Le loro comunità trovarono rifugio tra le montagne e le valli poste ad anello attorno al Monte Rosa, in quei luoghi che gli uomini avevano dimenticato per i troppi pericoli e l’asprezza di vita che i monti imponevano. Luoghi densi di leggende misteriose, luoghi in cui si rifugiavano spiriti e creature del piccolo popolo, nei cui dirupi trovavano rifugio demoni e dannati. Ma i Walser non si arresero davanti né alla paura né di fronte all’ostilità della montagna e qui costruirono le loro case di legno e di pietra, fatte a incastro e riscaldate dalle stube e tra i monti conservarono un’insieme di tradizioni e credenze antiche che comprendevano costumi e parlata.

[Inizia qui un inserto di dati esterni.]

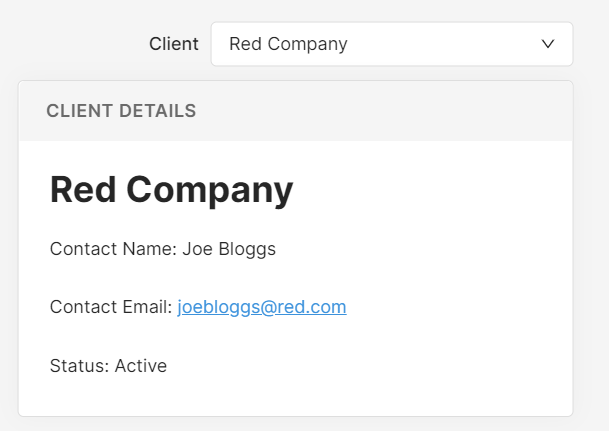The image size is (609, 431).
Task: Click the Contact Name label text
Action: (113, 249)
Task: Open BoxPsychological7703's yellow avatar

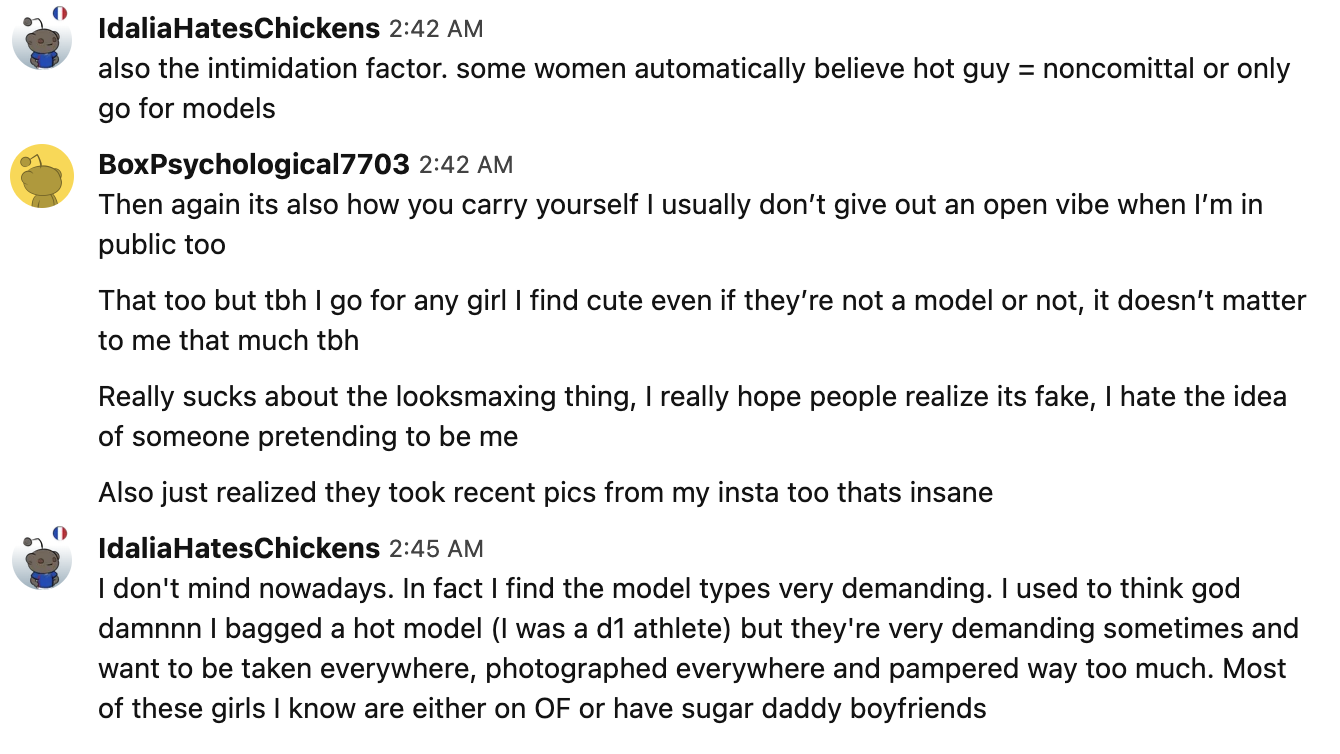Action: click(41, 176)
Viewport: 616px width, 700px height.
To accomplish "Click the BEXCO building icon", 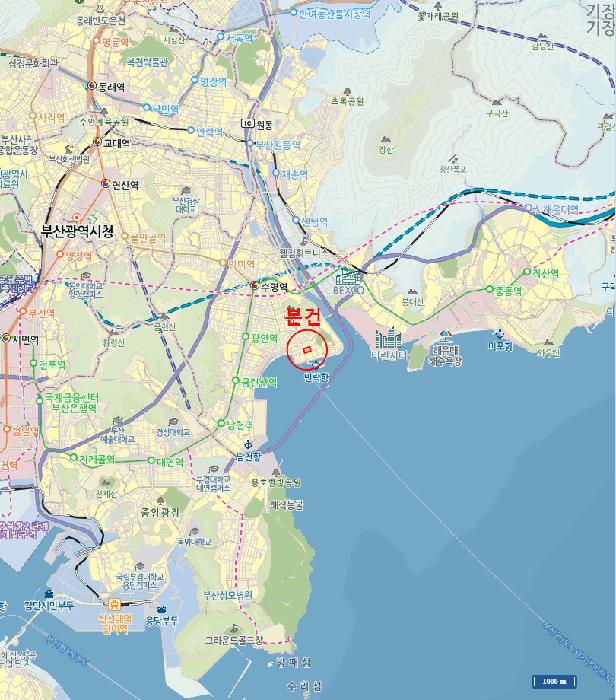I will pos(348,278).
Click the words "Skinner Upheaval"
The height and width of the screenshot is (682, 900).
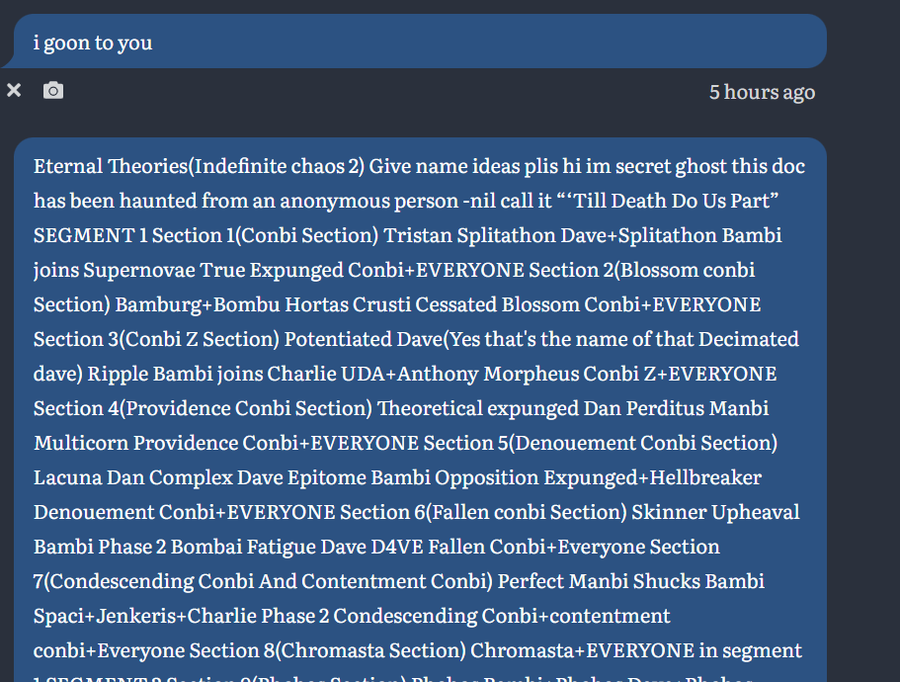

Una lingua dialettale che si mantenne a causa dell’isolamento dato dalla vita di montagna. Una parlata antica che oggi fa parte della cultura e che viene tramandata anche attraverso percorsi scolastici e corsi in molte zone d’Italia interessate dalla tradizione Walser.
Il grande tiglio di Staffa di Macugnaga
Alla frazione Staffa, davanti alla chiesa vecchia e al cimitero si erge il grande tiglio, oggi considerato monumento naturale. I popoli germanici riconoscevano la sacralità di alcuni alberi tra cui proprio il tiglio e la leggenda racconta che nel 1200 quella che allora era solo una piantina, un getto, abbia accompagnato il viaggio della gente che avrebbe poi fondato Macugnaga. I primi coloni stabili di quel territorio.
Un albero sopravvissuto alle intemperie e al tempo, ormai svuotato nel suo tronco e sorretto da rinforzi, che continua a vivere e ripete ogni anno il suo ciclo. Foglie verdi e teneri germogli fanno ancora ombra, in silenzio, al cancello del cimitero ove riposano gli antichi abitanti del luogo e coloro che hanno trovato il riposo tra le montagne.
Ogni borgo aveva un tempo un punto d’incontro. A Somma Lombardo era un grande olmo che raccoglieva alla sua ombra gli uomini della Parte Alta della città. A Macugnaga era invece il tiglio che richiamava gli abitanti per le decisioni importanti. Sul ripiano in pietra si stilavano gli accordi e sotto i rami della pianta trovavano l’ultimo saluto le anime pronte per il grande viaggio. Lì i corpi ricevevano la visita finale e l’estremo addio prima della sepoltura.
Il tiglio ha visto centinaia d’anni di storia, ha vissuto e sofferto in silenzio accompagnando la vita della città e sembra voler sopravvivere per continuare il suo compito e ricordare agli uomini la sacralità dell’esistenza e la forza della vita e dell’anima.